Up to and including the line containing "حول الجامعة (144, 2089)", please reproduce the lines of the listing below, starting from the top.

▼▼▼

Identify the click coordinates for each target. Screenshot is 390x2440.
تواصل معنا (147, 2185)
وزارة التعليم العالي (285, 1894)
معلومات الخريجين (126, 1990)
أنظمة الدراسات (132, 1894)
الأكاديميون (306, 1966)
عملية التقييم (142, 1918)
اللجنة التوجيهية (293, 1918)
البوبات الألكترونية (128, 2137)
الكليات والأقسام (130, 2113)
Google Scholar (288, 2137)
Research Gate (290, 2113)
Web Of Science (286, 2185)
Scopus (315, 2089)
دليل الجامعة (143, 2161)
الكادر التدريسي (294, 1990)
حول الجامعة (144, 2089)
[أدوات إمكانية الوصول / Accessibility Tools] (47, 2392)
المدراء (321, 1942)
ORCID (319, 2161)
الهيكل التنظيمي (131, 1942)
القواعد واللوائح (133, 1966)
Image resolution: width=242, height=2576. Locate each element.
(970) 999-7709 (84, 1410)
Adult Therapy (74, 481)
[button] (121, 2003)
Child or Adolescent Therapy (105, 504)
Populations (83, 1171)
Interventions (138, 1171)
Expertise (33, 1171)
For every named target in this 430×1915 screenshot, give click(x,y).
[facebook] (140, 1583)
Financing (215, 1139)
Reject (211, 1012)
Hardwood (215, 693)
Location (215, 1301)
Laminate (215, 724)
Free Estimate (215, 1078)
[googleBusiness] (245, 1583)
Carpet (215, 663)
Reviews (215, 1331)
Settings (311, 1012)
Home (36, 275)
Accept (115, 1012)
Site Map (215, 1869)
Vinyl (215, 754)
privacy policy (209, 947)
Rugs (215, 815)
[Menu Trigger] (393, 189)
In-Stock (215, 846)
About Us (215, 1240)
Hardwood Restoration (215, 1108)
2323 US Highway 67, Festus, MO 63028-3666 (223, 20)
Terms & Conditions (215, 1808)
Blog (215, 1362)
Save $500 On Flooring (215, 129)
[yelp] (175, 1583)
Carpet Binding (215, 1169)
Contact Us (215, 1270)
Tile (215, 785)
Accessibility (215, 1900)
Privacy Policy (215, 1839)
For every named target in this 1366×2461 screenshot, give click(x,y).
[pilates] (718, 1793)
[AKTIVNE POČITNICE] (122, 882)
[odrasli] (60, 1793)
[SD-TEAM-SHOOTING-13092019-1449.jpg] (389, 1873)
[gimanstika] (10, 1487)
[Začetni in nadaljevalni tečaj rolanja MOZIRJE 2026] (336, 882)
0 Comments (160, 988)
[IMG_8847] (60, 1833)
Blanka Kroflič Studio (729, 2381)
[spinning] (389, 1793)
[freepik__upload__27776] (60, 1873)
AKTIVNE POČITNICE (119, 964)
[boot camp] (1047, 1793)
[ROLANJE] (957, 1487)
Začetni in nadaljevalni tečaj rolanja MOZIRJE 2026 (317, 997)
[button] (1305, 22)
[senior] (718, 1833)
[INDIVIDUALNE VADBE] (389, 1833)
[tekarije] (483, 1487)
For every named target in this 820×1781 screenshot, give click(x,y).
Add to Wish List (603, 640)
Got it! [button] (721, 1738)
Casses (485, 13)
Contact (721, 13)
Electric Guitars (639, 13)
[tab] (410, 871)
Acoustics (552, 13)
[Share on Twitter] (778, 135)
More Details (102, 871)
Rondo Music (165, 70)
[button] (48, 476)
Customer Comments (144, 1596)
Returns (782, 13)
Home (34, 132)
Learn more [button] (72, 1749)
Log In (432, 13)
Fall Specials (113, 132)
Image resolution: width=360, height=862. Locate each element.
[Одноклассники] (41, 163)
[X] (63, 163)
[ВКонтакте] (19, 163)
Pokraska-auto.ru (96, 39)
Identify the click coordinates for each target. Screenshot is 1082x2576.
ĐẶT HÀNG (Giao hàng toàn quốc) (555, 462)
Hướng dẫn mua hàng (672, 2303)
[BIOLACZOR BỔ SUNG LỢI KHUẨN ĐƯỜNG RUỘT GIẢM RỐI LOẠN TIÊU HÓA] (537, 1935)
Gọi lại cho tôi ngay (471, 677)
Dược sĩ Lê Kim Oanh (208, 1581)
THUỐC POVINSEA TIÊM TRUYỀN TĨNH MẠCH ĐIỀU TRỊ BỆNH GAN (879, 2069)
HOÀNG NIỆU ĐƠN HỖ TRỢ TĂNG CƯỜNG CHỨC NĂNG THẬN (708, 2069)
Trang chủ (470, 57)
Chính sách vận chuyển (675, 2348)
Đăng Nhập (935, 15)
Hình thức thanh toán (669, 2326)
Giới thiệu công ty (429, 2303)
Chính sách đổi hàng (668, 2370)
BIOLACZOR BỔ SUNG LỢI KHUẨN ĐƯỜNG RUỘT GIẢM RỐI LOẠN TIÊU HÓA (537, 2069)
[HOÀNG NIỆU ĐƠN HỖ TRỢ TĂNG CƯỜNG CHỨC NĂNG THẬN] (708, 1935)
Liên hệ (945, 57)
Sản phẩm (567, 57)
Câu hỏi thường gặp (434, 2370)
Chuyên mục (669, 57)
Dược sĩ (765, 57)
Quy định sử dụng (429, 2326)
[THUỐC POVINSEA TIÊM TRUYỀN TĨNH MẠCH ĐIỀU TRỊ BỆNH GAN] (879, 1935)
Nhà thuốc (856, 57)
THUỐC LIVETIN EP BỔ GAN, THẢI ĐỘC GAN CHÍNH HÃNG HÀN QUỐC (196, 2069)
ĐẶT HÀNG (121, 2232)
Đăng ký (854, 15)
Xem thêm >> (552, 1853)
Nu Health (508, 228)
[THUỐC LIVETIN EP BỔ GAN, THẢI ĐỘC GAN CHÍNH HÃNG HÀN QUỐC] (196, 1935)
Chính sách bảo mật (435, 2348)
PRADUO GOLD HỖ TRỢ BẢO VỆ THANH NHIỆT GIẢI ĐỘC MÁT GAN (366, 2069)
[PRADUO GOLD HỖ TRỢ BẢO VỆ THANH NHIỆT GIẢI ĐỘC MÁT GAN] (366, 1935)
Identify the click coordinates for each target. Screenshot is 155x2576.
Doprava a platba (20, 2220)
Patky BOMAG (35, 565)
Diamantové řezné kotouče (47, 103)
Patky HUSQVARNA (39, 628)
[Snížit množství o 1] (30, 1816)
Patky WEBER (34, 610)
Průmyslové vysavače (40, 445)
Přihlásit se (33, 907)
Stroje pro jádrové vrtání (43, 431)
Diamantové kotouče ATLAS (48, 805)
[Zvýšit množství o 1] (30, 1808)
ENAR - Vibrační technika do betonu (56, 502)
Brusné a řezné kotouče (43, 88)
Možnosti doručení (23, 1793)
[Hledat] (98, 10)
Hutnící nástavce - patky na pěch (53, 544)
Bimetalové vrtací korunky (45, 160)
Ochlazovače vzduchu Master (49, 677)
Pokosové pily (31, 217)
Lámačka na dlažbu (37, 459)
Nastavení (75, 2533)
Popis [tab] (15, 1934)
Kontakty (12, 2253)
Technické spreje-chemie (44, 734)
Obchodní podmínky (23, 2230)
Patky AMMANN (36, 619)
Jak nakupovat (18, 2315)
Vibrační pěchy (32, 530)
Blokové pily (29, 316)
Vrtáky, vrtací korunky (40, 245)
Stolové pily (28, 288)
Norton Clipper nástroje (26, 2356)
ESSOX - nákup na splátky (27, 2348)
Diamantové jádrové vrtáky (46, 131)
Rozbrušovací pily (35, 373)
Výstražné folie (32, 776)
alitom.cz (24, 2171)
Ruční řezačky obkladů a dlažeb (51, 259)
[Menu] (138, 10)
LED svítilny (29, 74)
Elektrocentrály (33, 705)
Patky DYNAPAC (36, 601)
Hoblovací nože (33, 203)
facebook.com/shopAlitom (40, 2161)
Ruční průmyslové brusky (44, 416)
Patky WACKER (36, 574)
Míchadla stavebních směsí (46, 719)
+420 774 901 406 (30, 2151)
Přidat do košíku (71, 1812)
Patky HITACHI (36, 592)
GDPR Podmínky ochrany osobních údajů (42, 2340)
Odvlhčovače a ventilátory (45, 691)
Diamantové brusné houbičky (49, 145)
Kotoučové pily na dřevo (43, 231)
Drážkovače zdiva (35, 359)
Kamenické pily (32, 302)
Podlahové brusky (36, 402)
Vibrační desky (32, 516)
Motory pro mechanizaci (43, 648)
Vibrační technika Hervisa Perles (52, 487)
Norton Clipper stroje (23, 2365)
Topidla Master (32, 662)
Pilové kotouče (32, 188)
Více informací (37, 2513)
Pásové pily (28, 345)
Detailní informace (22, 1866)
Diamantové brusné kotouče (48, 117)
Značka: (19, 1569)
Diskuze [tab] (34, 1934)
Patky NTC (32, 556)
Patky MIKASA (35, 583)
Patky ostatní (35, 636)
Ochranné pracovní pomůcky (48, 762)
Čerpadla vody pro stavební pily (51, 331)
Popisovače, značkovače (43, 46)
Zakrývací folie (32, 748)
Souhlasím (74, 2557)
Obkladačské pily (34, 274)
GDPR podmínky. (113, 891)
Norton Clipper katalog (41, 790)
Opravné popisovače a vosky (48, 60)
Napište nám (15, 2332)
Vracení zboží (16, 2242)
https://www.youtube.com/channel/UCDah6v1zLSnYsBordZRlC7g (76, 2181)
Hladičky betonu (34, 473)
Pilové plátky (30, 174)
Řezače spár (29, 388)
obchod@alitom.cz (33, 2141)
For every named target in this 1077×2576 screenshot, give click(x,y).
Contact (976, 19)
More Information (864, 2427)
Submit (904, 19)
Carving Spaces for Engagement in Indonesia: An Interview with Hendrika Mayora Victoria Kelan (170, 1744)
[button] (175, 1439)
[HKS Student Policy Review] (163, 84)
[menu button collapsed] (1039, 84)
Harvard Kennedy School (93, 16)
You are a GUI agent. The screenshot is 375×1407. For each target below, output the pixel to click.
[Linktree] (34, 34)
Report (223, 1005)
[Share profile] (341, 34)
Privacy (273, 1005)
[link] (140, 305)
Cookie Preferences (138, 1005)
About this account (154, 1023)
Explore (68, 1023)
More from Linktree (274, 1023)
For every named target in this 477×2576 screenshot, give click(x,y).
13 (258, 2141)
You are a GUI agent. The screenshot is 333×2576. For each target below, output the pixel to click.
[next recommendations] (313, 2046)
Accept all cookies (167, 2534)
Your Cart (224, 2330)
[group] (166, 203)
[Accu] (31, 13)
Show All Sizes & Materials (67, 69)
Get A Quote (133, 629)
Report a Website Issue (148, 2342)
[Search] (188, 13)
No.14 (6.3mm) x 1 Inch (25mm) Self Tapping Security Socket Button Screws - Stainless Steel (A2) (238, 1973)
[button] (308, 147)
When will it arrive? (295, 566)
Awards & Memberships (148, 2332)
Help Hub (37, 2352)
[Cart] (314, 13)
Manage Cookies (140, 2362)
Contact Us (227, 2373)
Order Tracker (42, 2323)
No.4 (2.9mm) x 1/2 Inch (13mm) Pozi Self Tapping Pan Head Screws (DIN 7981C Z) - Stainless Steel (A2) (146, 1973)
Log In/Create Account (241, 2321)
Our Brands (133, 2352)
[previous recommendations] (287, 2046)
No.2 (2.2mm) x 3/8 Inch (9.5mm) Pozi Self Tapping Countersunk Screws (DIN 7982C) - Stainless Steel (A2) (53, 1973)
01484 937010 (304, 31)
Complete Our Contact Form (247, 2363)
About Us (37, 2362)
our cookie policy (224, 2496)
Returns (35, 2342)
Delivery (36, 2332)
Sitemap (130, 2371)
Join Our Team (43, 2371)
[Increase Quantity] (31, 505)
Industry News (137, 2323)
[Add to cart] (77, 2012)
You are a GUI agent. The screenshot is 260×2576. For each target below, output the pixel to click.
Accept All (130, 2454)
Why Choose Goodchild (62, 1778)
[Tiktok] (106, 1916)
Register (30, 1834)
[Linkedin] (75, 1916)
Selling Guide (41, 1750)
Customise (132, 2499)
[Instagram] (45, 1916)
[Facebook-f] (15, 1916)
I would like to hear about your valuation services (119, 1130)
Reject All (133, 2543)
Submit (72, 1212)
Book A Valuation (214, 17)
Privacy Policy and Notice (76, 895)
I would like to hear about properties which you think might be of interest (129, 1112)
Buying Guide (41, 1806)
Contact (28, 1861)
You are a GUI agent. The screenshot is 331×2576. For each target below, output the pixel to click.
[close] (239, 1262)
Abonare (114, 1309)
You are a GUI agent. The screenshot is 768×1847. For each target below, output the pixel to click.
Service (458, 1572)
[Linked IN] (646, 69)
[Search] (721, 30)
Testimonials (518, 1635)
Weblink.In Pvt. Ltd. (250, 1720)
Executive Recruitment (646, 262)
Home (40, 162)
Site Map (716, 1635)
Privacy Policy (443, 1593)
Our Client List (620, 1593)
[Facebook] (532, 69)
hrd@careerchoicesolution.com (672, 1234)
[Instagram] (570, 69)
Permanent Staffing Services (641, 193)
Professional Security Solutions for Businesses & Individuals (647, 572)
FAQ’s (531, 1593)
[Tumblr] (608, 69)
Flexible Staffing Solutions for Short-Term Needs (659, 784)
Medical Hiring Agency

▲▲▲

§ **COMPLETED TASK**
Identify the click coordinates for each target. Screenshot is 390x2440.
تواصل معنا (147, 2185)
وزارة التعليم العالي (285, 1894)
معلومات الخريجين (126, 1990)
أنظمة الدراسات (132, 1894)
الأكاديميون (306, 1966)
عملية التقييم (142, 1918)
اللجنة التوجيهية (293, 1918)
البوبات الألكترونية (128, 2137)
الكليات والأقسام (130, 2113)
Google Scholar (288, 2137)
Research Gate (290, 2113)
Web Of Science (286, 2185)
Scopus (315, 2089)
دليل الجامعة (143, 2161)
الكادر التدريسي (294, 1990)
حول الجامعة (144, 2089)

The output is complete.